The maker of Marlboro cigarettes has been working hard to change its narrative by pushing what it calls lower-risk alternatives. With its earnings on Thursday, the company will reveal just how pressing the need for reinvention is: Cigarette sales are expected to fall yet again, and a new nicotine device in which it’s placing most of its hopes, IQOS, may have mixed results in its biggest market, Japan.
But Chief Executive Officer Andre Calantzopoulos says it’s hard to make headway in a shift away from cigarettes with the WHO still characterizing it as a bad actor.
“The WHO continues to refuse to even have a conversation with us,” Calantzopoulos said in an email after the company returned from the World Economic Forum in Davos, where it called for a truce between “anti-tobacco lobbies” and the industry. If the WHO and tobacco companies are able to work together, Philip Morris says they can better encourage adult smokers who would otherwise keep buying cigarettes to switch to vaping or other alternatives it calls lower risk. It projects that by 2025, at least 40 million Philip Morris cigarette smokers will have switched to smoke-free products.
“If I get support from the World Health Organization, and we stop the ideological debates and focus on the real needs of the people, that can happen much faster,” Calantzopoulos said in an interview at Davos.
But the health organization doesn’t want to work with a company that still supplies 813 billion cigarettes a year to smokers outside the U.S. WHO spokesman Tarik Jasarevic said the organization’s rules prevent it from engaging directly with tobacco companies “partly because tobacco companies have misled health authorities and the public about the risks associated with tobacco use.”
“This includes promoting so-called light and mild tobacco products as an alternative to quitting, while being fully aware that those products were not less harmful to health,” he said in an emailed statement.
The WHO couldn’t immediately provide an expert to explain any scientific differences between the company’s research and its own.
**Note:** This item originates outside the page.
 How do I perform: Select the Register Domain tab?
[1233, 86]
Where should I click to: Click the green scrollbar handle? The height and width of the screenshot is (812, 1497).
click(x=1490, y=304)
Meanwhile, Philip Morris continues to try to reshape its image. In January, it took out a full-page ad in the Wall Street Journal, titled “A Tobacco Company That Actually Cares About Health. How Did That Happen?” Around 300 employees at the company’s digital unit are working on projects like how to use publicly available data to encourage smokers who would otherwise continue using cigarettes to switch to smoke-free products, said Chief Digital Officer Jamie Suarez.
The company got a good reception at Davos from parties other than the WHO, Suarez said, noting that he understands it’s difficult for the world to believe that a solution to the harms of cigarettes have come from cigarette companies themselves. “We’re a tobacco company with a history we can’t change,” he said. “But what we’re saying is true.”
With fourth-quarter results on Thursday, the company that spun off from U.S.-focused Altria Group Inc. in 2008 will reveal how IQOS sales are going. Investors will also look for more information on how Philip Morris plans to deal with the potential for new competition as sister company Altria seeks to help its new investment, Juul Labs Inc., sell its rival vaping device internationally.
“Time is of the essence for them to demonstrate there’s a future beyond cigarettes,” said Bloomberg Intelligence analyst Ken Shea. On IQOS, “the jury’s still out on whether this can be the transformational platform that the company is hoping it can be.” Philip Morris sells IQOS, which it says has less toxicants than cigarettes, in around 43 countries, and is still seeking approval for Altria to sell it in the U.S.